Source data
○ ○ ○

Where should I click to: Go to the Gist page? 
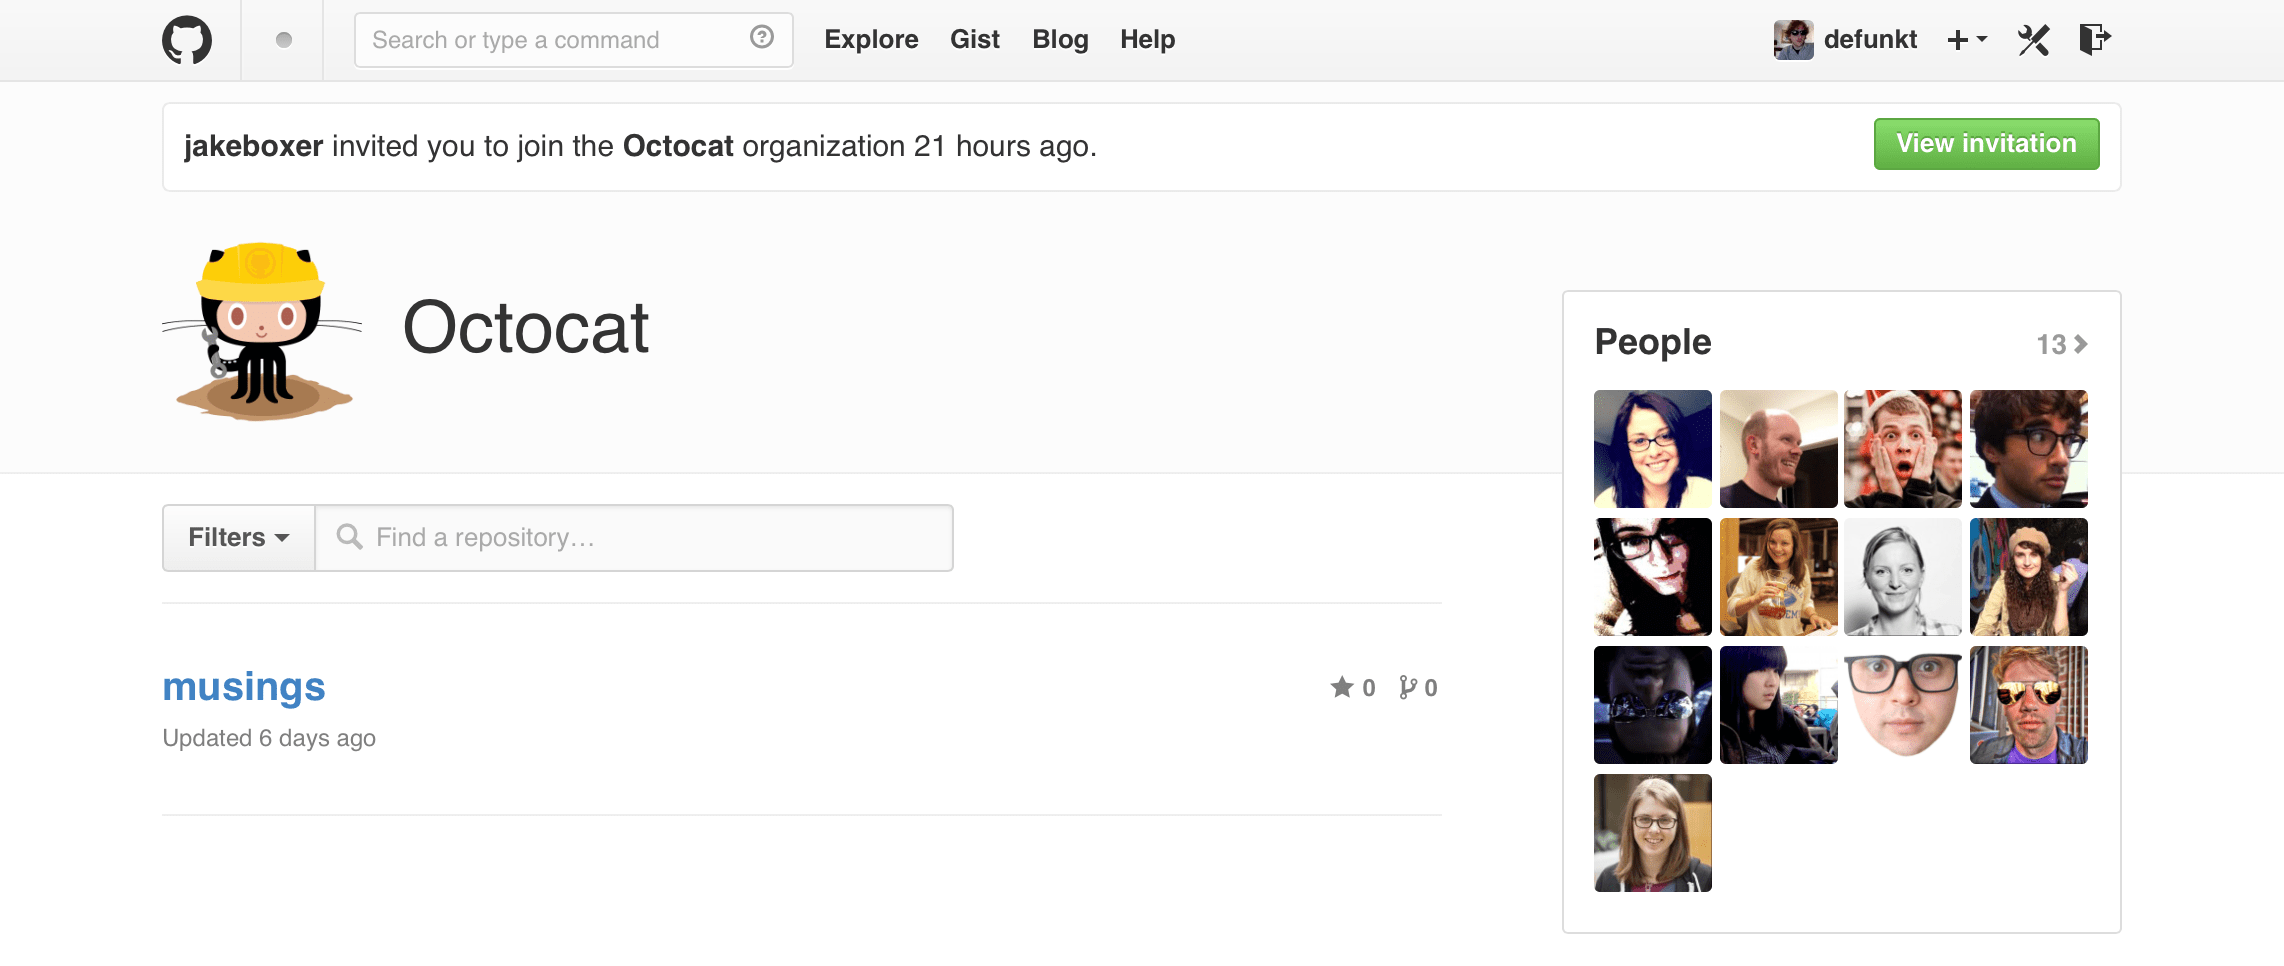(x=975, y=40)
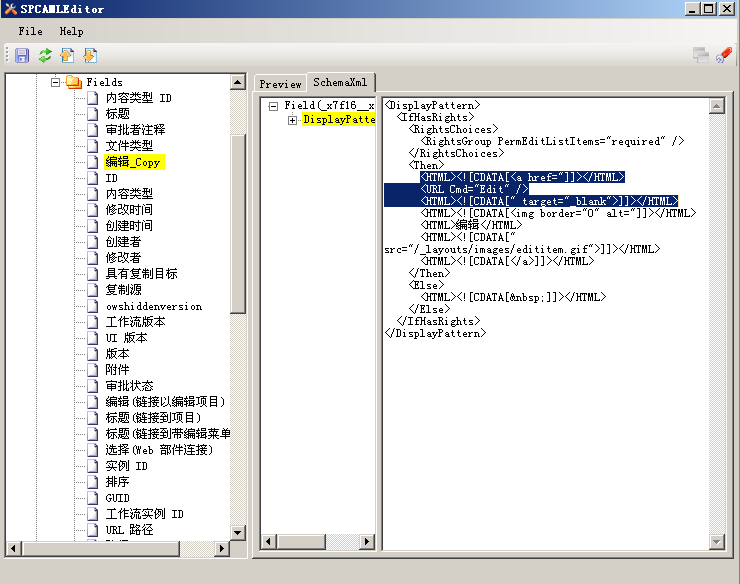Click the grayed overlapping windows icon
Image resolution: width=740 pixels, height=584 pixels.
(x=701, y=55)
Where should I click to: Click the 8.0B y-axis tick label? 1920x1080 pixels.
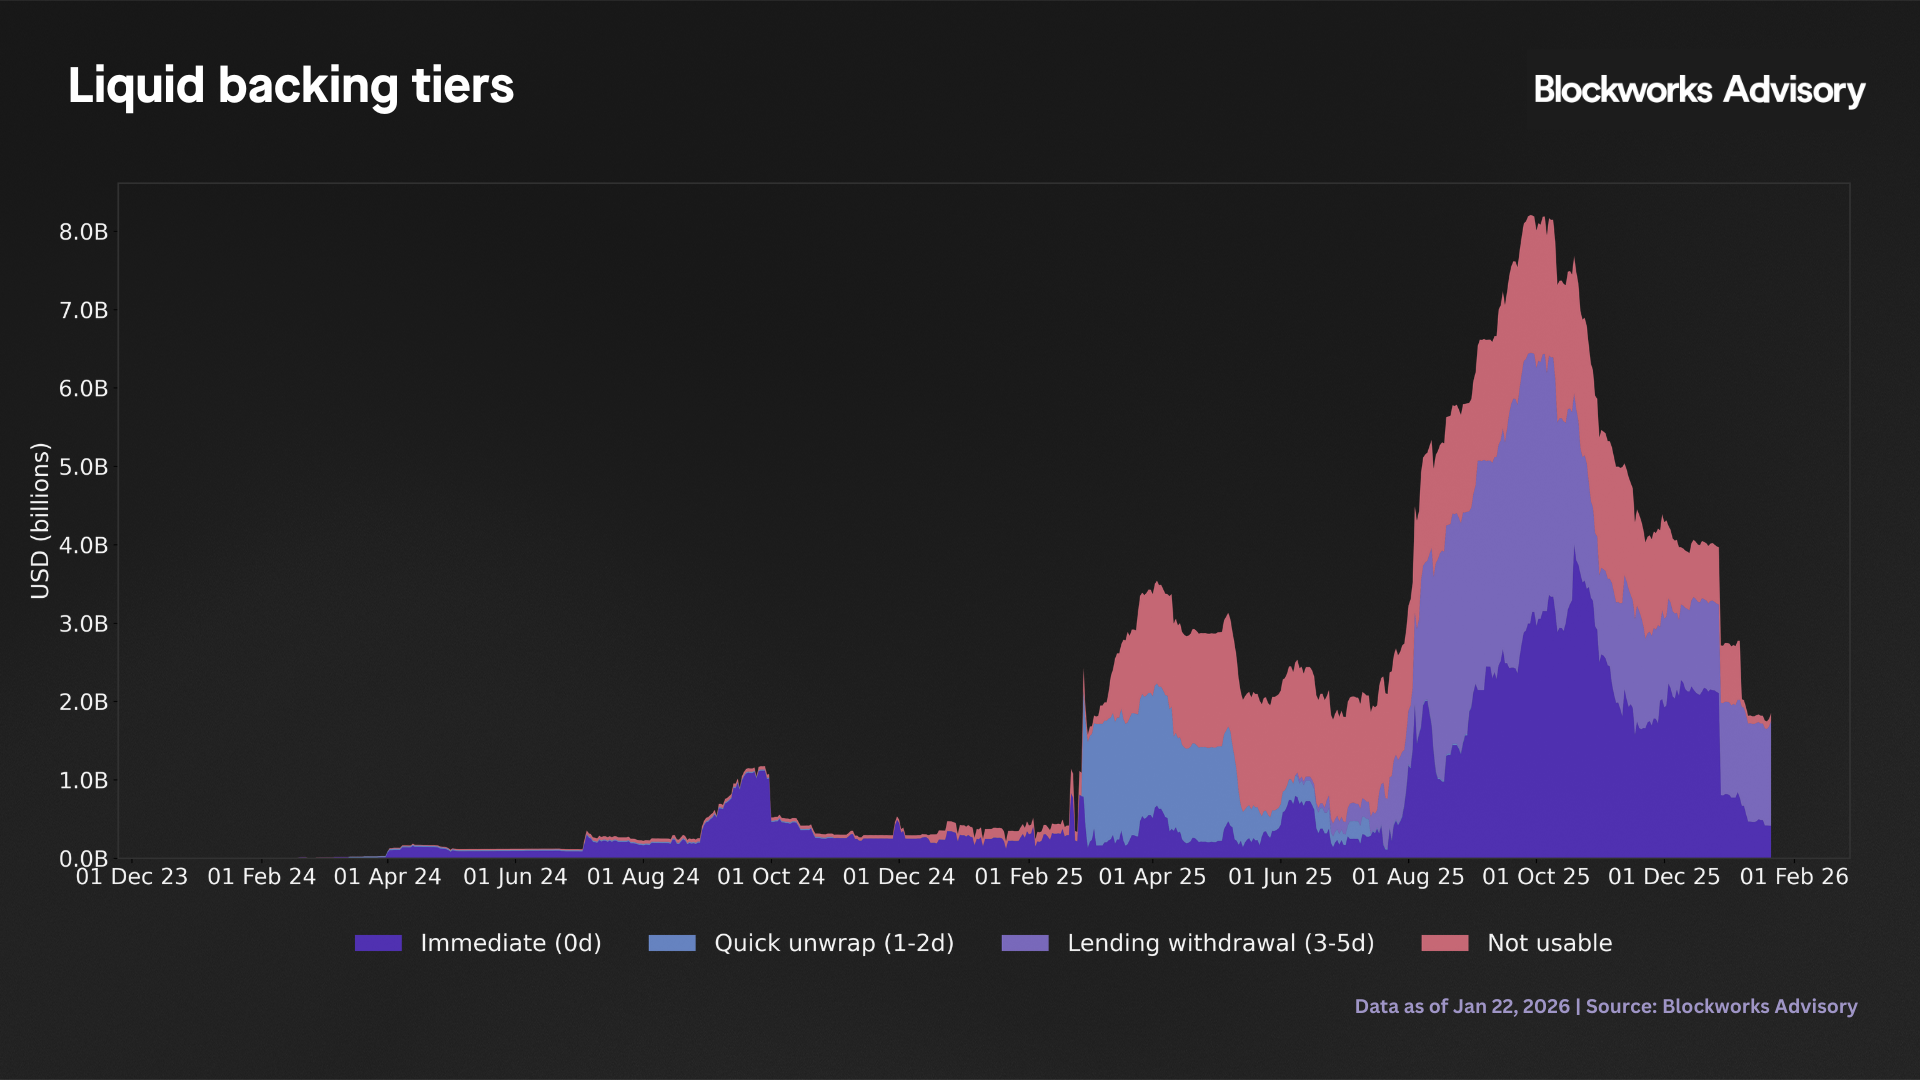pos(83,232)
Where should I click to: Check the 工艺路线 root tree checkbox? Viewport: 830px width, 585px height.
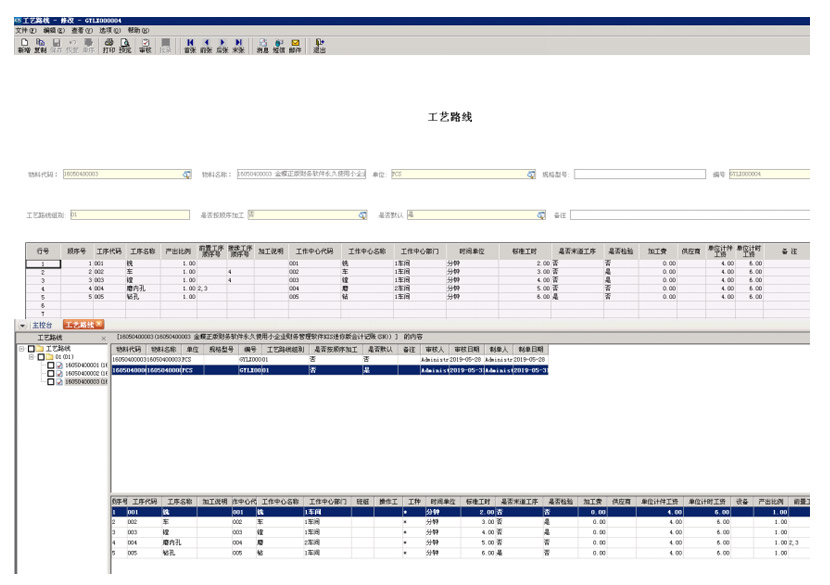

○ ○ ○

REQUIRED WORK
Copy every one of the rows above word for word, leaving out the pictures.

EXERCISE RESULT
Where should I click to: Go to the Gist page? 
(x=975, y=40)
Click the grayed overlapping windows icon
Image resolution: width=740 pixels, height=584 pixels.
(x=701, y=55)
Where should I click to: Click the 8.0B y-axis tick label? 1920x1080 pixels.
pos(83,232)
Where should I click to: Check the 工艺路线 root tree checkbox? Viewport: 830px width, 585px height.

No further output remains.